(Problem details) Filter the entries that follow, copying every line in which the word "Given" appears.

(Records for this exercise)
============
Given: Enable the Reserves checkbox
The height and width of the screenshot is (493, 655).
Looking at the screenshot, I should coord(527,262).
============
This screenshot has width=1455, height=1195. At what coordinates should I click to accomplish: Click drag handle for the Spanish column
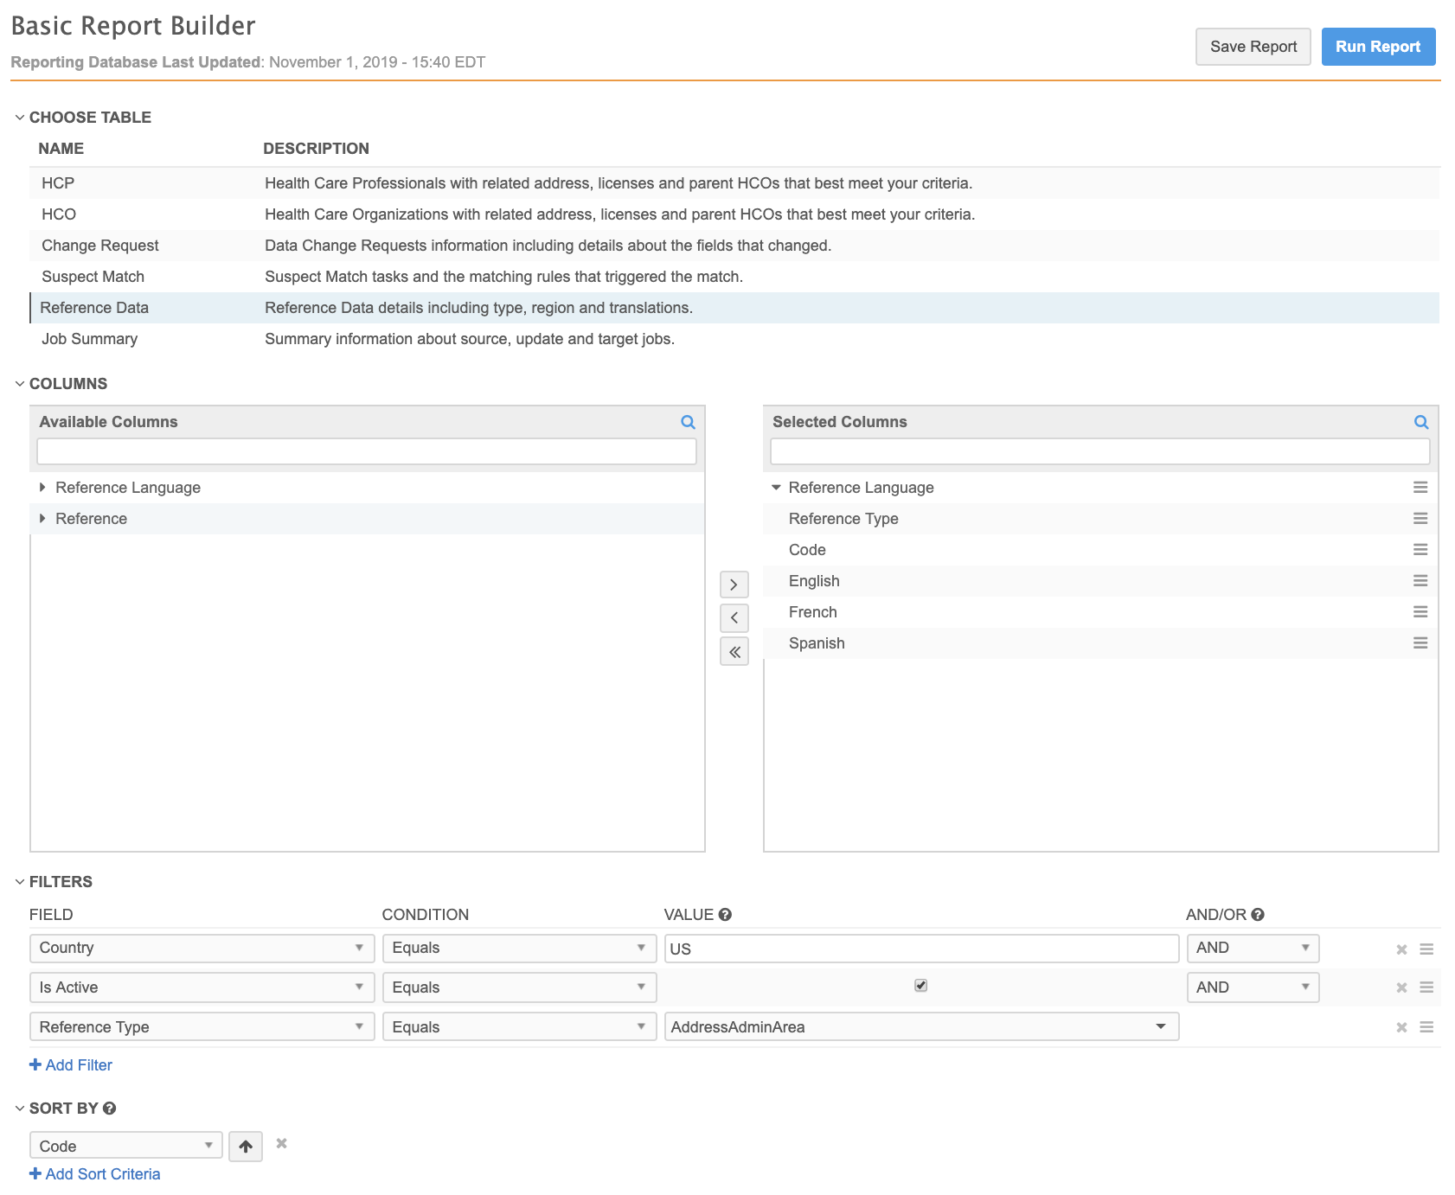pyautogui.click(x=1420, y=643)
============
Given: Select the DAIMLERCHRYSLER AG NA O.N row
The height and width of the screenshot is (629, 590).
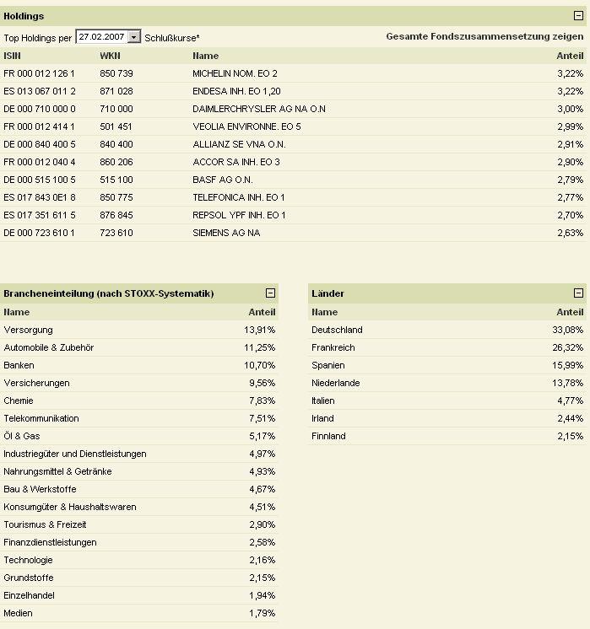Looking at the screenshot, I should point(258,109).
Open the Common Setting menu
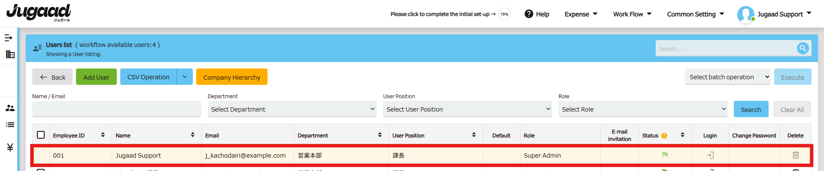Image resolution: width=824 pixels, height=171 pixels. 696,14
============
(Task answer)
Given: Enable the Reserves checkbox
Given: Select the DAIMLERCHRYSLER AG NA O.N row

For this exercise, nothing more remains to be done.